* **What to produce**
Reproduce the records below exactly as given.

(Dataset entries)
※ ※ ※

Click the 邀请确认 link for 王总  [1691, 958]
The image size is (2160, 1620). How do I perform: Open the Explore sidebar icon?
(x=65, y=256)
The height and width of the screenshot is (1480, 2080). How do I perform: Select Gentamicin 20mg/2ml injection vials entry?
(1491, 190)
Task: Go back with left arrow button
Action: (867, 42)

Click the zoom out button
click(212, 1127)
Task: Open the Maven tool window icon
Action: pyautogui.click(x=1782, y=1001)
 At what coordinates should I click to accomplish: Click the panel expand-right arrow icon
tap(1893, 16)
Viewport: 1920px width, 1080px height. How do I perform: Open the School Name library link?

※ ※ ※

* **Result of the task**
Click the 邀请确认 link for 王总  [1691, 958]
The image size is (2160, 1620). How do I perform: Open the Explore sidebar icon?
(x=65, y=256)
The height and width of the screenshot is (1480, 2080). How do I perform: Select Gentamicin 20mg/2ml injection vials entry?
(1491, 190)
Task: Go back with left arrow button
Action: (867, 42)

Click the zoom out button
click(212, 1127)
Task: Open the Maven tool window icon
Action: pyautogui.click(x=1782, y=1001)
 At what coordinates should I click to accomplish: Click the panel expand-right arrow icon
tap(1893, 16)
Viewport: 1920px width, 1080px height. How do I perform: Open the School Name library link?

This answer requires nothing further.